Begin READING TEXT

The end of a norm.

One perennial argument in international relations is that between realists on the one hand and idealists and constructivists on the other. Idealists believe in the perfectability of humankind and in the ability to interject moral and ethical authority into international affairs. Both Jimmy Carter and George W. Bush adopted this approach to US foreign relations, Carter with his human rights policy and Dubya with his Pax Americana doctrine for transforming the world into the neoconservative’s preferred image. Closer to home, the Lange government’s non-nuclear declaration appealed to the higher minded elements in the global community.

Constructivists are not as prone to believe in the power of moral authority in international affairs. Instead, they believe that the behaviour of international actors can be constrained and regulated  by international norms and institutions. New Zealand’s support for multinational institutions and multi-lateral approaches to international conflict resolution, as well as its support for  international norms such as those embodied in the nuclear Non-Proliferation Treaty (NPT), are examples of constructivism in foreign policy. Idealists and constructivists dovetail in their belief that multinational institutions and norms can promote better international behaviour than otherwise would obtain.

Realists do not believe this is possible. Realists operate on the premise that because there is no moral, ethical or ideological consensus in international affairs, and because there is no superordinate authority to consistently and effectively enforce its rules of conduct, then the world is effectively in a state of nature (as used by Hobbes). Absent Leviathan in international affairs, states and non-state actors pursue their interests checked only by the relative power of other actors. Self-interest, not morality, rules the day. Classical realists see war as a systems regulator and military force as the ultimate determinant of power. Neo-realists (who emerged in the late 1970s and 1980s) believe that economic power is more important than military might and that the exercise of economic power determines the ability of actor’s to project force in defense of national and self-interest. They used the example of the USSR as a case where military power did not equate or supersede structural power in the long-term course of foreign affairs.

For realists international norms and institutions are nice and ideally preferable, but are no substitute for self-interested power projection as the basis for international stability. Realists see a place for idealist-based international institutions and norms in peripheral areas of international behaviour, but not in core areas of national interest. Thus saving whales can be approached via constructivist means, but securing trade routes and borders cannot.

In the realist view, international actors need to fend for themselves in the last instance, and therefore should approach the global arena with a view to best defending their own interests rather than those of the world community as a whole. Where national power is insufficient to defend core interests, alliances are constructed to do so. Contrary to the perception that realists are military hawks, realism is risk and war adverse in any circumstance where core national interests are not at stake. They do not believe in perfectability campaigns such as democracy and human rights promotion, nor do they believe in wars of choice fought to promote a preferred political outcome or moral ideal. Realism, at its core, is pragmatic and self-limiting.

End READING TEXT
Begin GIVEN ENTRIES

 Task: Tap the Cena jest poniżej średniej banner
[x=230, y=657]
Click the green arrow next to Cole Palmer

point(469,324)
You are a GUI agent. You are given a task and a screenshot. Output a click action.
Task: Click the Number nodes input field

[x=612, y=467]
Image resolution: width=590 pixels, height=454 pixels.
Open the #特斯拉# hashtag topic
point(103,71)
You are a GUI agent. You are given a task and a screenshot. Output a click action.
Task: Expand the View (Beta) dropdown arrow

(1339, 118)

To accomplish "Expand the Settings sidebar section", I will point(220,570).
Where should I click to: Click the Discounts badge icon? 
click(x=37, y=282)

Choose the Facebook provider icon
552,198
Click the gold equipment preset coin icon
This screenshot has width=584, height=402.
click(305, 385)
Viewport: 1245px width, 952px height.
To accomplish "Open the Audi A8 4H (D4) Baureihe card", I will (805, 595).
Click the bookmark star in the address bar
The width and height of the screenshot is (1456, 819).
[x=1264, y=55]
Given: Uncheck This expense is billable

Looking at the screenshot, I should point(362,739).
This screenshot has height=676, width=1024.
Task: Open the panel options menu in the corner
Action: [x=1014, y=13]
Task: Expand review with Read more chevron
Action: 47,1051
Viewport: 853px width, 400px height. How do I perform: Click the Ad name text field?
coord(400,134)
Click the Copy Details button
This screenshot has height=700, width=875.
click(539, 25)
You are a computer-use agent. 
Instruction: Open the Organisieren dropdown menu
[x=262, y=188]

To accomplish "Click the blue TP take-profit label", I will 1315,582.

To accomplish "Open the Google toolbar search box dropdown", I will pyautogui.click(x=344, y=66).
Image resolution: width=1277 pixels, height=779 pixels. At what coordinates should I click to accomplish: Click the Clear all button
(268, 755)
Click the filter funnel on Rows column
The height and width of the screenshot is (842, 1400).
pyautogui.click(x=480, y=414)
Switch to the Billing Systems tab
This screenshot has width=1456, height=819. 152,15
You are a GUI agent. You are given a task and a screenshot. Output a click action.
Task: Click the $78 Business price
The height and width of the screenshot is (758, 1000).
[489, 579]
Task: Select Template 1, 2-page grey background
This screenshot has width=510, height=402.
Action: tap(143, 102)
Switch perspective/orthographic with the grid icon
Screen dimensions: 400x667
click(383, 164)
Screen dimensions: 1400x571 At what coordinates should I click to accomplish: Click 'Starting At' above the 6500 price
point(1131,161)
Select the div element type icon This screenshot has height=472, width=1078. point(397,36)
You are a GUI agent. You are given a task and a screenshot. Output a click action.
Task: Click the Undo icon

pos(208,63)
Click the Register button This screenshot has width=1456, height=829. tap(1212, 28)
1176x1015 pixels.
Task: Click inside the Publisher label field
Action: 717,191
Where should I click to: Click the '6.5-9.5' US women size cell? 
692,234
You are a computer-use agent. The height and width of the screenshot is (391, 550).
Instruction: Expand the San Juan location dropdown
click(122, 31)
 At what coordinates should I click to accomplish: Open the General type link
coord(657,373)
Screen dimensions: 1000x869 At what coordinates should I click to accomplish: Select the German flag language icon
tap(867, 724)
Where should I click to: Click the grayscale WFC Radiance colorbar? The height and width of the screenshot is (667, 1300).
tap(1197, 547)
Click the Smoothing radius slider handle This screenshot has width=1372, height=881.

End GIVEN ENTRIES

▸ DIRECTION 1: Retype the part of the essay on realists and idealists that begins at the words "Constructivists are not" and stops after the words "otherwise would obtain.".
▸ DIRECTION 2:
Answer from the essay on realists and idealists:
(a) Which treaty is named as embodying an international norm that New Zealand supports?
(b) When did neo-realists emerge?
(c) What activity is given as one that can be approached by constructivist means?
▸ DIRECTION 3: Proceed with the essay on realists and idealists in international relations, writing on from its final sentence.

▸ TASK OUTPUT 1:
Constructivists are not as prone to believe in the power of moral authority in international affairs. Instead, they believe that the behaviour of international actors can be constrained and regulated  by international norms and institutions. New Zealand’s support for multinational institutions and multi-lateral approaches to international conflict resolution, as well as its support for  international norms such as those embodied in the nuclear Non-Proliferation Treaty (NPT), are examples of constructivism in foreign policy. Idealists and constructivists dovetail in their belief that multinational institutions and norms can promote better international behaviour than otherwise would obtain.

▸ TASK OUTPUT 2:
(a) The nuclear Non-Proliferation Treaty (NPT).
(b) In the late 1970s and 1980s.
(c) Saving whales.

▸ TASK OUTPUT 3:
The Syrian crisis has shown that when it comes to enforcing international norms the global community does not have the will or capability to do so. The bulk of world opinion is against US military intervention to punish the Assad regime for using sarin gas against his civilian population (not once, but a total of at least eleven times in the past 18 months). This occurs in spite of the 1927 and 1993 international bans on chemical weapons and the 1997 international convention calling for the destruction of all chemical weapon stockpiles. The political leadership of the majority of nation-states oppose the use of force to punish Assad for his war crimes (I will leave aside for the moment the question of who did the gassing, as the focus here is on international norm violations). Amongst those who believe that Assad should be punished (including the National government), only France appears willing to go to war. Even the US Congress is divided on the issue.

That is striking. The ban on chemical weapons is one of the oldest international conventions. It has obvious moral weight. It has been ratified by over one hundred countries. Images of the victims of the latest attack have been compelling and transmitted world-wide. One would think, if idealists and constructivists are correct in their views of the international community, that Assad’s transgression of such an important norm would prompt a call to arms by fair-minded people the world over. Yet it has not. To the contrary, it has elicited apathy, denial, disinterest or fretful handwringing by the world at large.

What this demonstrates is that when push comes to shove, pragmatism and self-interest trump idealism and constructivism in world affairs. While seemingly promising on the surface, the Russian proposal to have Syria hand over its chemical weapons to the UN can also be seen as a cynical ploy to give Assad some time to disperse his chemical weapons stores while continuing his counter-offensive against the rebels by conventional means (which the Russians are supplying). I say that because ensuring the transfer of Syria’s several thousand tons of chemical agents will be lengthy and exhaustive process that will require thousands of foreign technicians on the ground in Syria, and assumes perfect cooperation by the Syrian authorities and the rebels in the midst of a nasty civil war. That is an optimistic view at best, and something that idealists and constructivists may believe possible if a negotiated settlement can be reached under the auspices of the UN Security Council.

However, the Russians are no idealists when it comes to foreign relations and international affairs. Instead, they are very much informed by realist notions of inter-state behavior, so it is safe to assume that their proposal has less to do with humanitarian concern and more to do with Russian power projection and strategic interests in Syria and beyond.

One could argue that the same is true for the US and its allies, and that the call for military intervention by the US against the Assad regime has little to do with humanitarian concern or international norm enforcement and more to do with the geopolitical competition between Iran and its proxies (including the Assad regime) and the Sunni Arab world and the West. This view is backed by the misuse by NATO of the Responsibility to Protect (R2P) doctrine to justify the Libyan intervention. Under R2P foreign military intervention is justified in order to protect vulnerable populations from the depredations of their governments or in the face of government incapacity to defend them against the violence of others. But in Libya it was used as a pretext for forcible regime change over the objections of the Russians and Chinese. Given the outcome, that has for all intents and purposes killed off R2P as an international norm.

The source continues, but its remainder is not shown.